- **Exercise aim**:
Render the lines below as a JSON list of strings with one string per line, skipping blank lines. Leave the pictures out.

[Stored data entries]

^^^^^^^^^^^^^^^^

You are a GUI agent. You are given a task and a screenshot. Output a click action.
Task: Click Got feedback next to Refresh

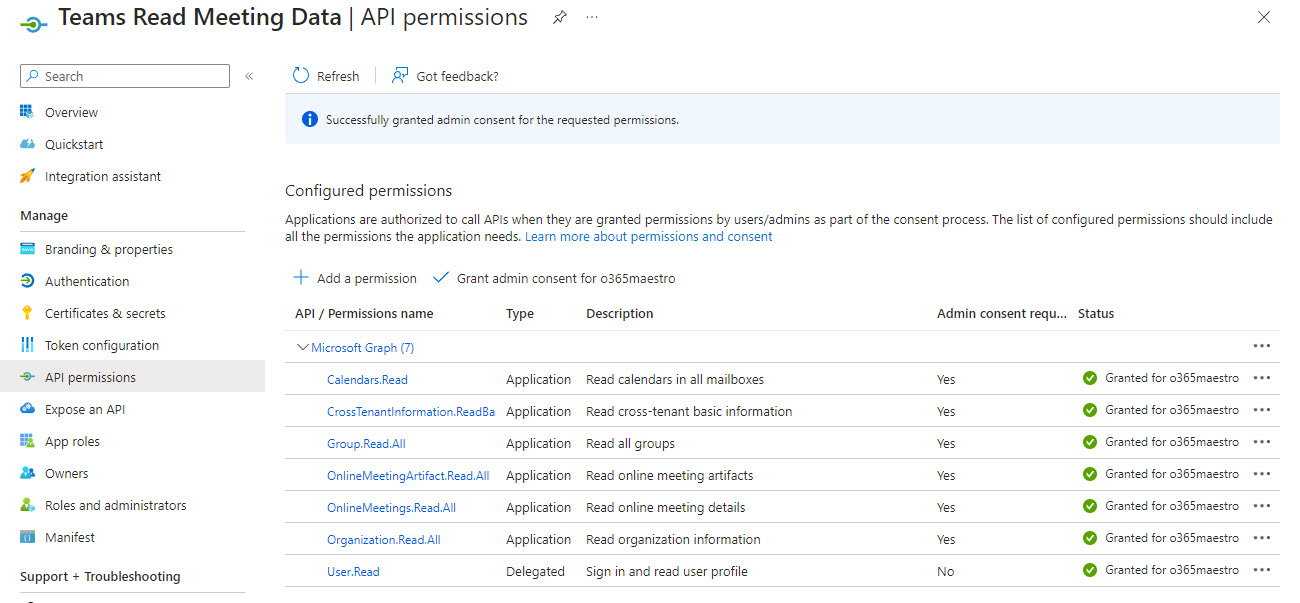(x=444, y=75)

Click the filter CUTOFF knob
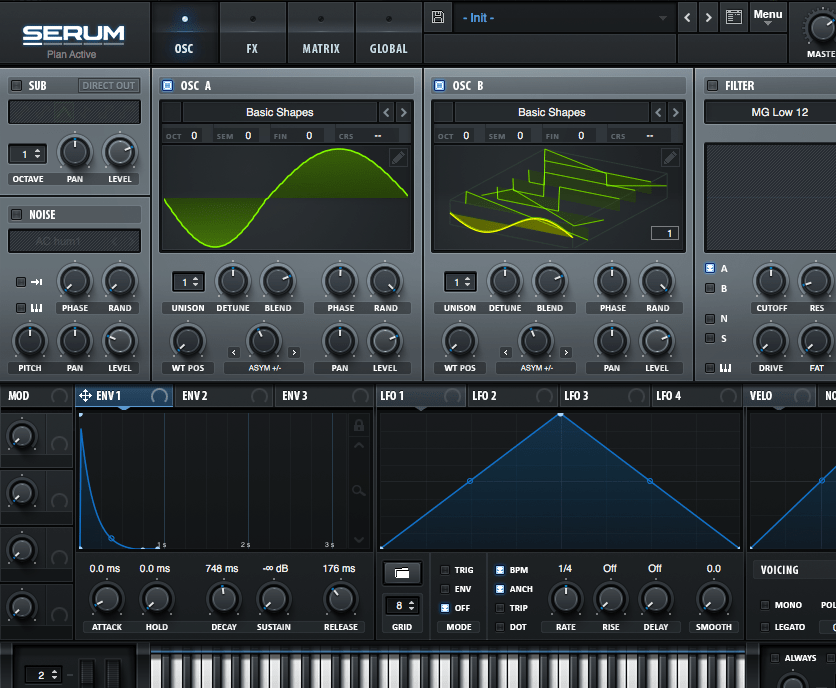click(770, 281)
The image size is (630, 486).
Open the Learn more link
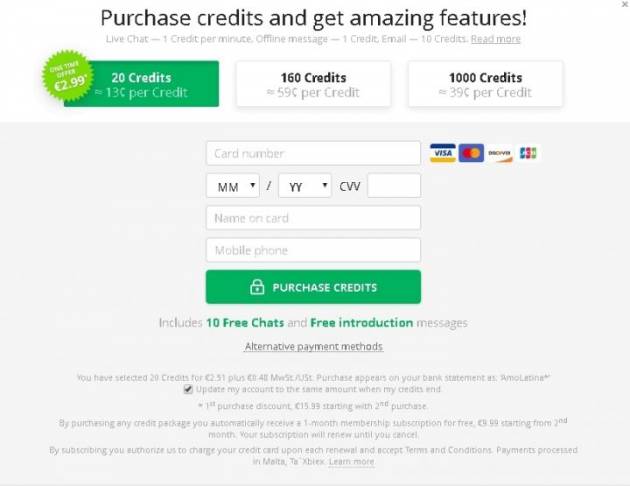[x=352, y=461]
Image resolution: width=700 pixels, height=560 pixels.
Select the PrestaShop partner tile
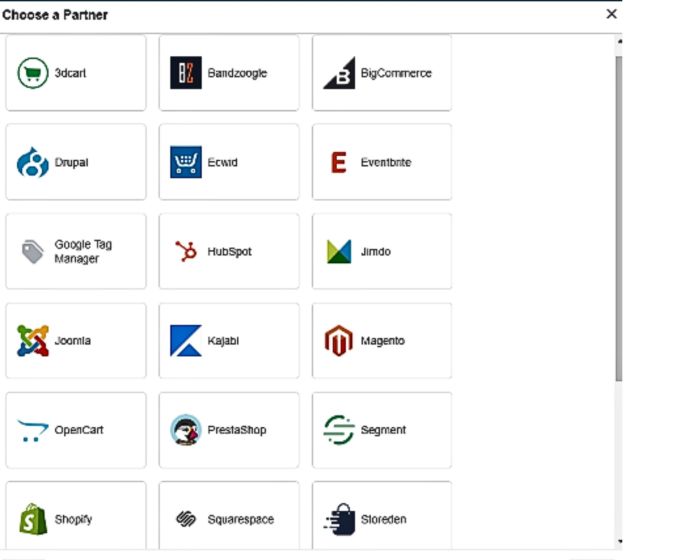click(228, 430)
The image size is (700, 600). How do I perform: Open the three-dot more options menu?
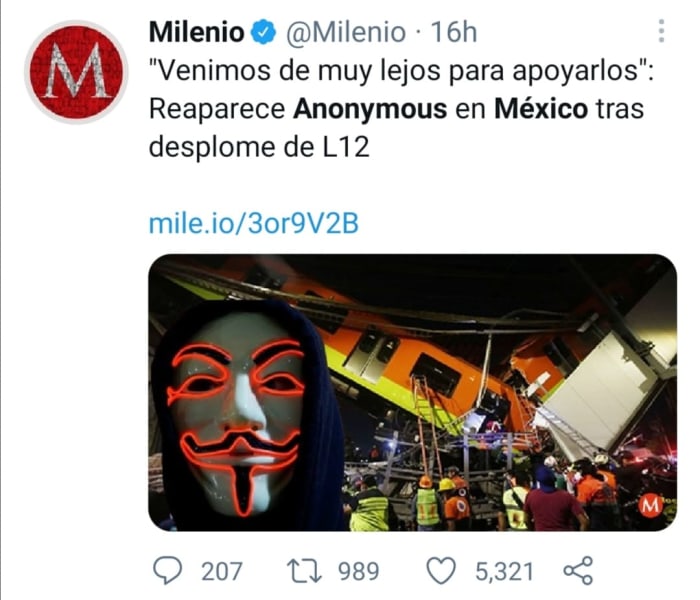coord(661,31)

^^^^^^^^^^^^^^^^

- **Full response**:
[
  "You are a GUI agent. You are given a task and a screenshot. Output a click action.",
  "Task: Click Got feedback next to Refresh",
  "(x=444, y=75)",
  "Click the filter CUTOFF knob",
  "click(770, 281)",
  "The image size is (630, 486).",
  "Open the Learn more link",
  "[x=352, y=461]",
  "Image resolution: width=700 pixels, height=560 pixels.",
  "Select the PrestaShop partner tile",
  "click(228, 430)",
  "The image size is (700, 600). How do I perform: Open the three-dot more options menu?",
  "coord(661,31)"
]